Given exercise | Rewrite the entries from the one containing "2320x1426 pixels. How" through the one containing "pos(1219,125)", replacing "grid display icon" with "grid view icon" and leaving everything else unchanged. Omit the pictures from your answer.

Records to use |
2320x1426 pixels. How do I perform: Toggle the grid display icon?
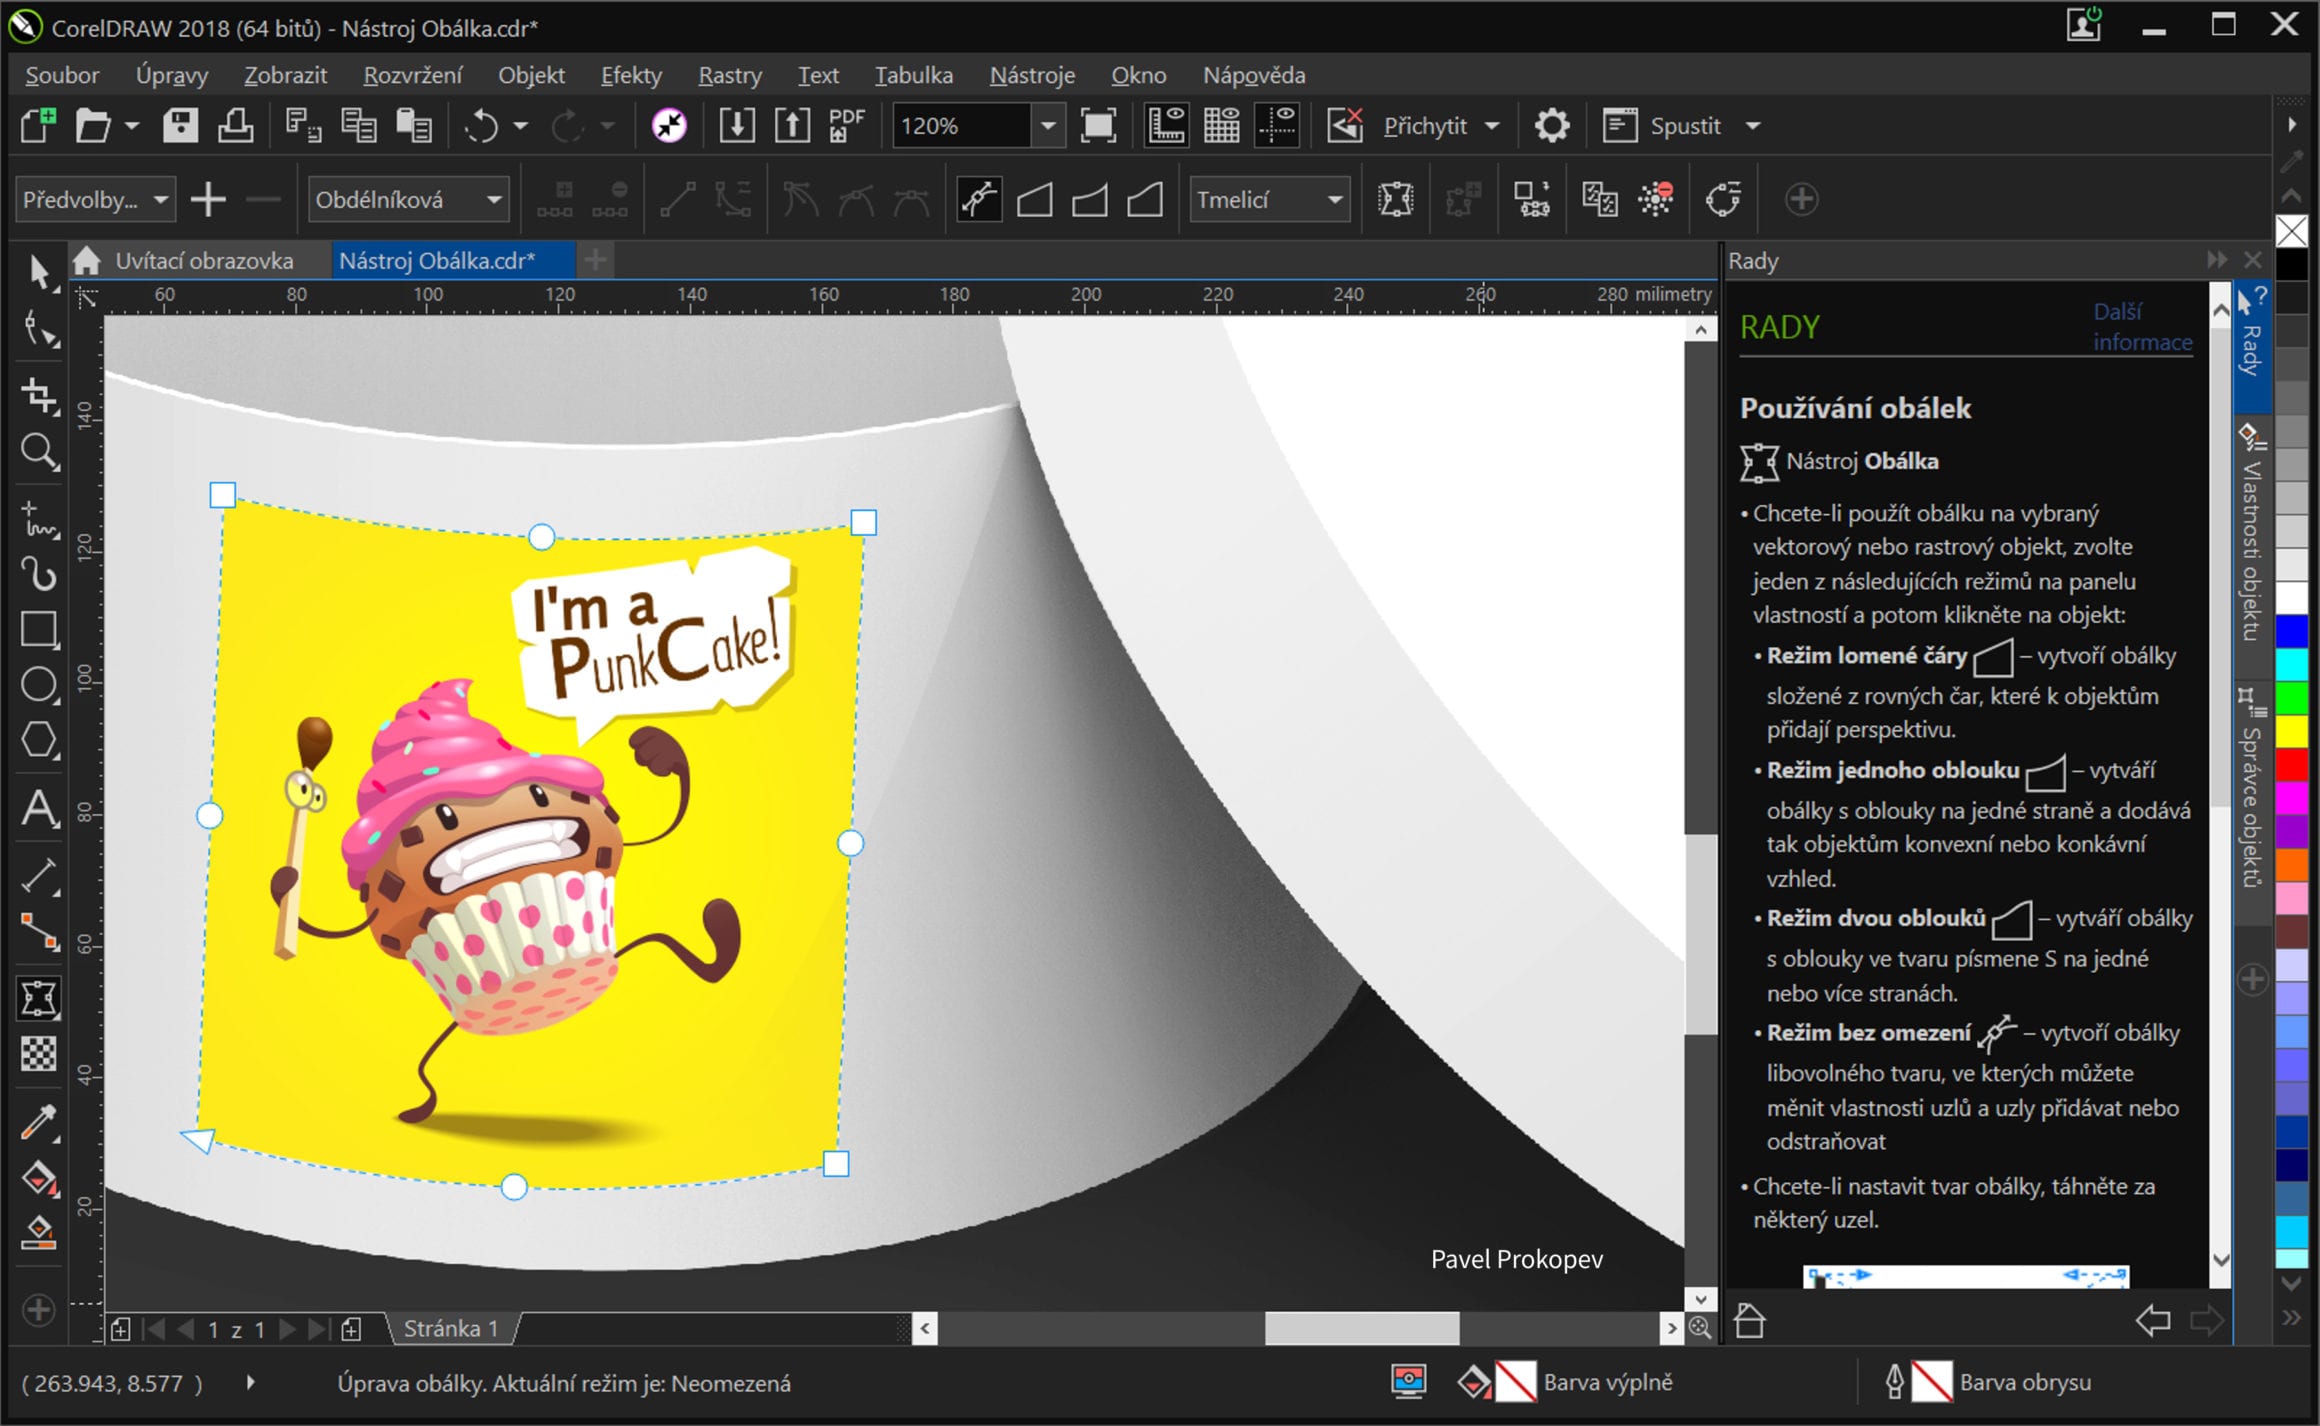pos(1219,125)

...

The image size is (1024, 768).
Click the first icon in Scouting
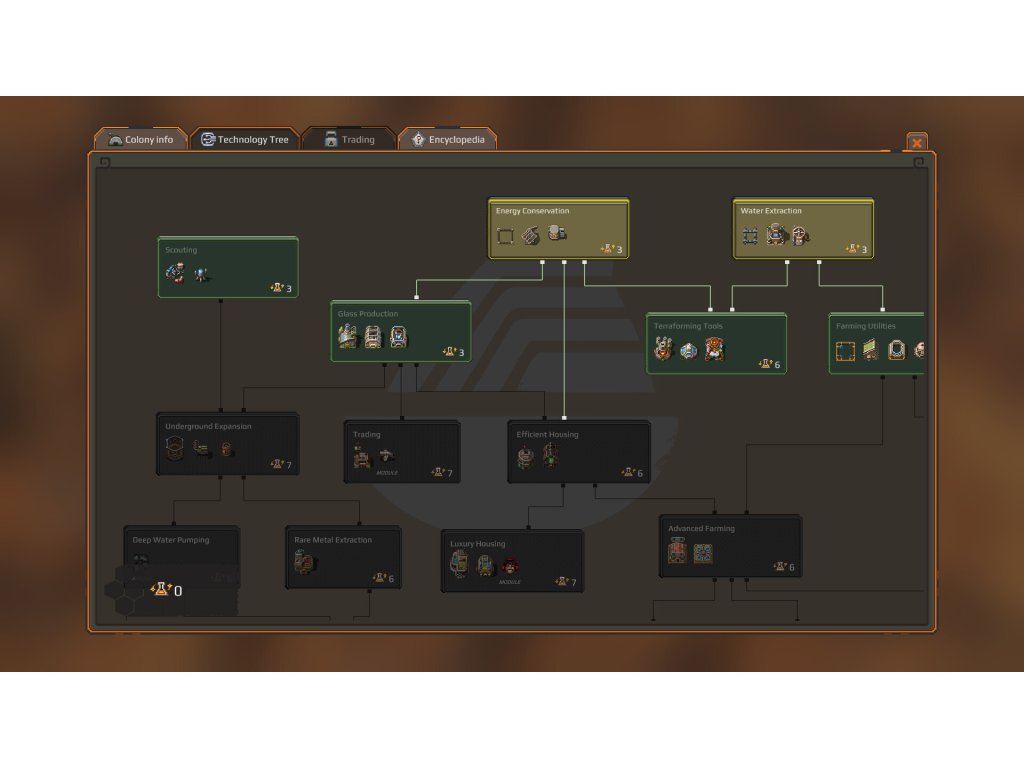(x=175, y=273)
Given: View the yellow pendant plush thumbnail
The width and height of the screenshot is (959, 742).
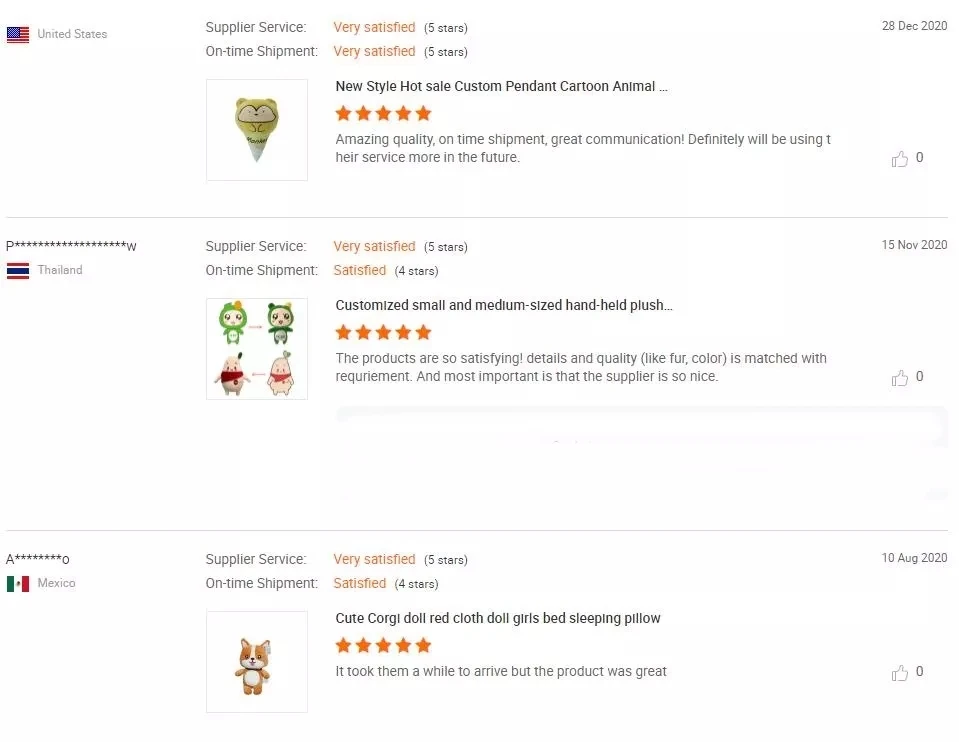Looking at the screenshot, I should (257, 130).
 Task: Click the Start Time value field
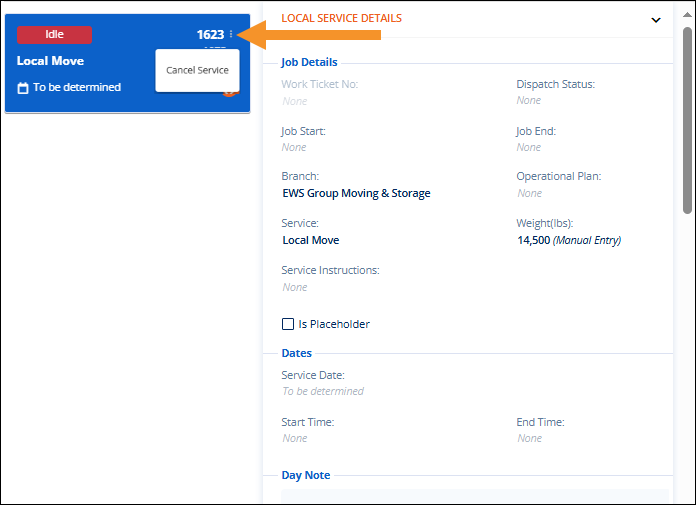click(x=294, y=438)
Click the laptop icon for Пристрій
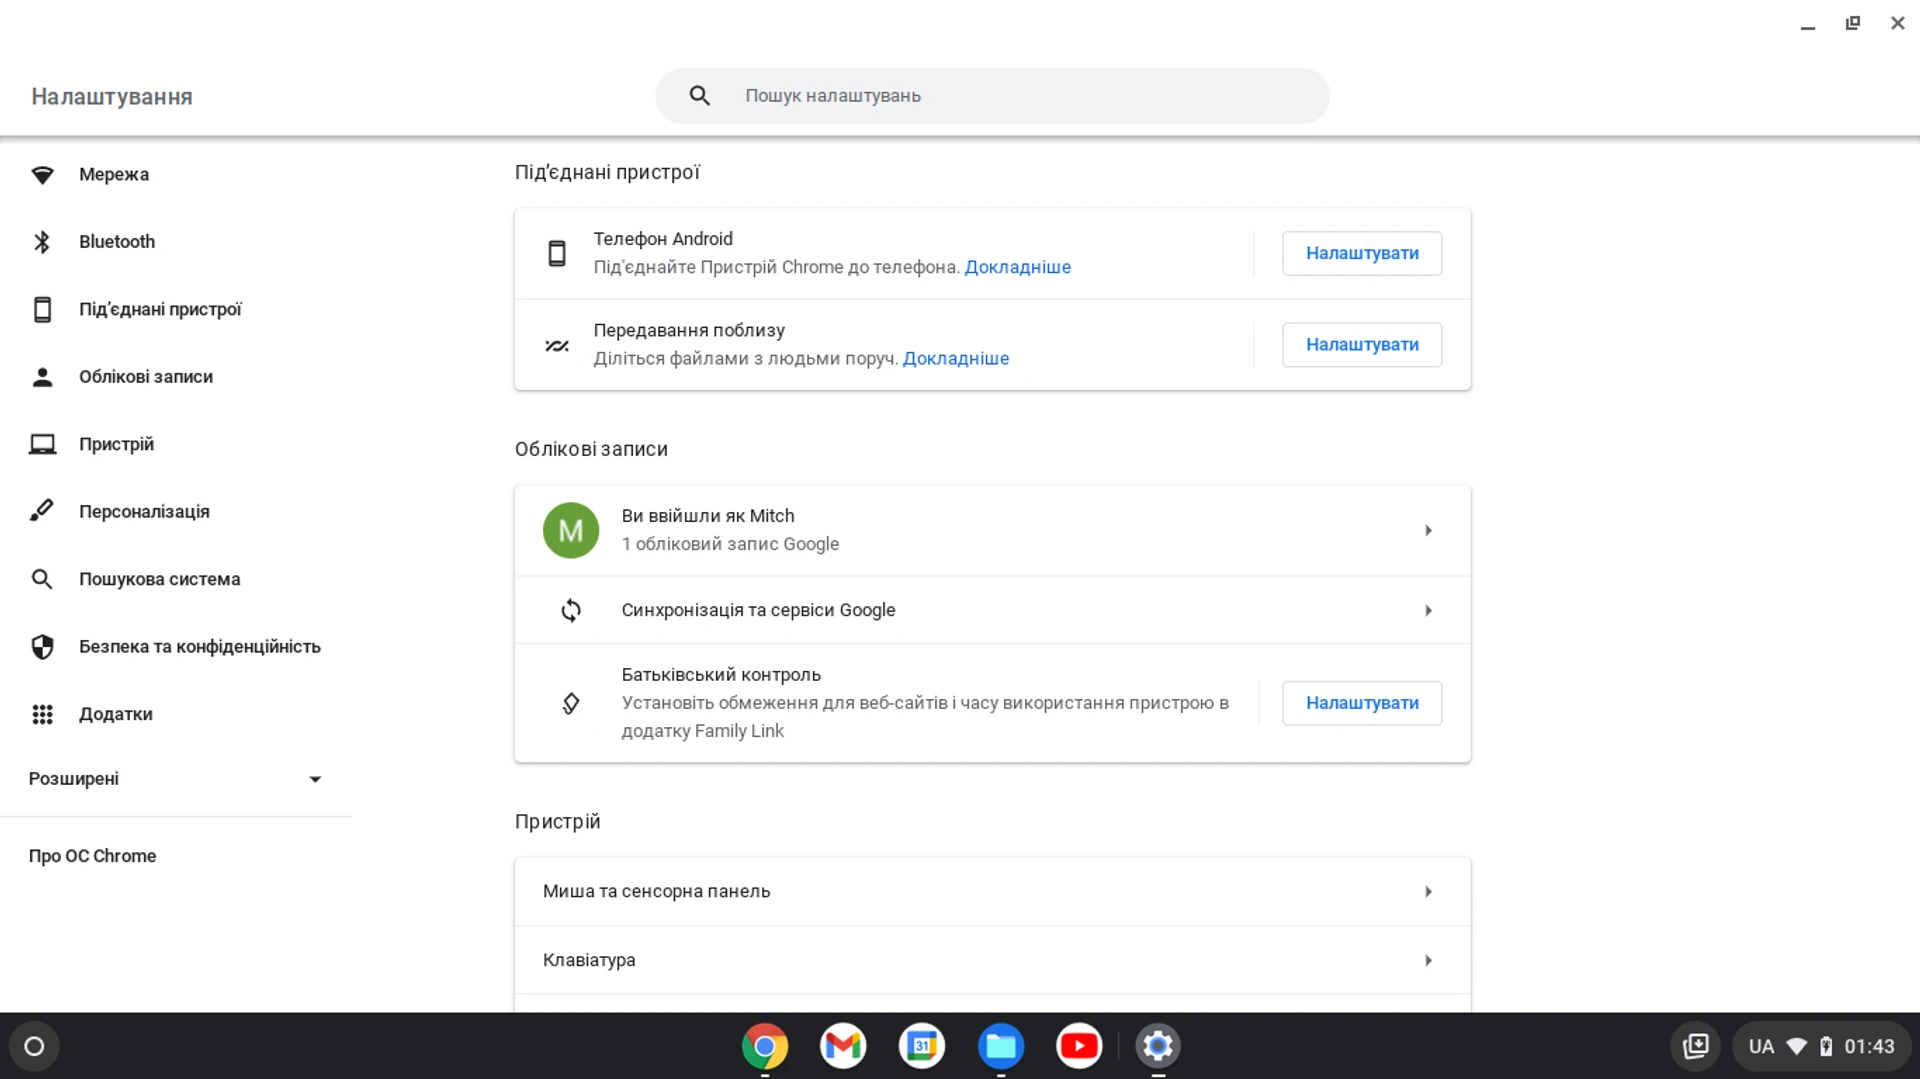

--

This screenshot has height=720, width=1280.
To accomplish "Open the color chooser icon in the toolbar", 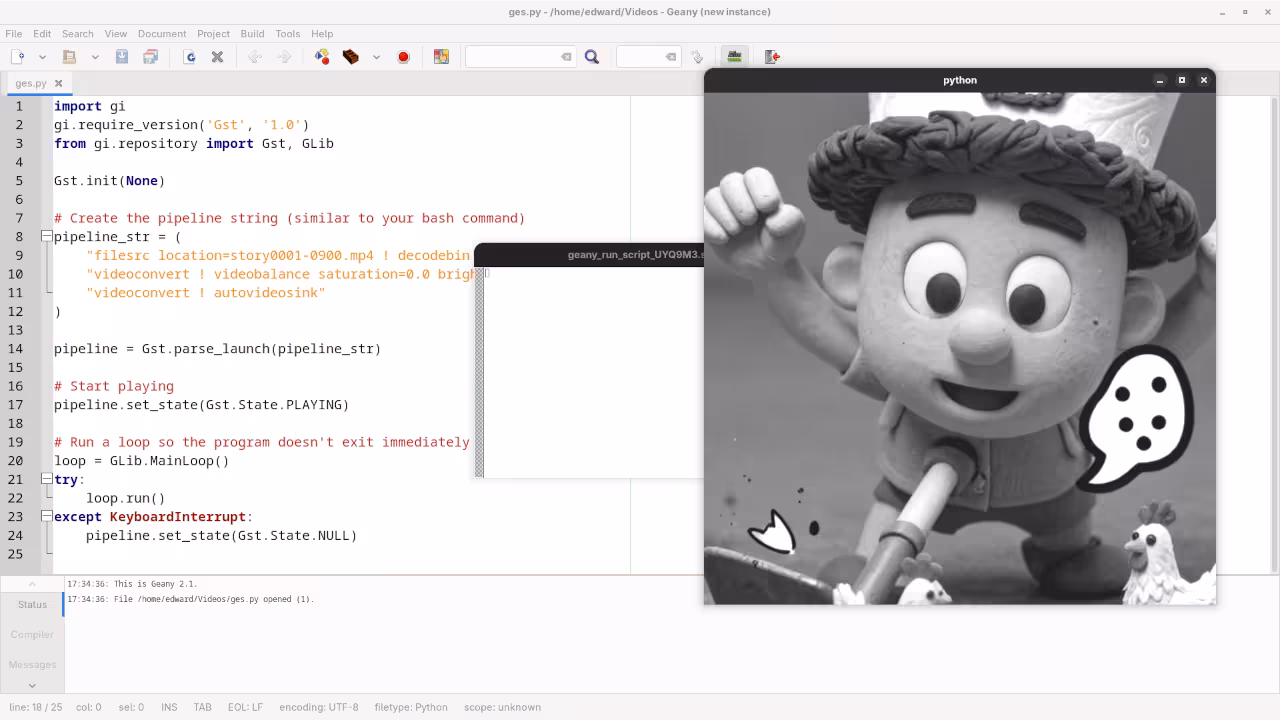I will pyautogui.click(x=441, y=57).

Complete output |
2320x1426 pixels. How do I perform: Toggle the grid view icon?
pos(1219,125)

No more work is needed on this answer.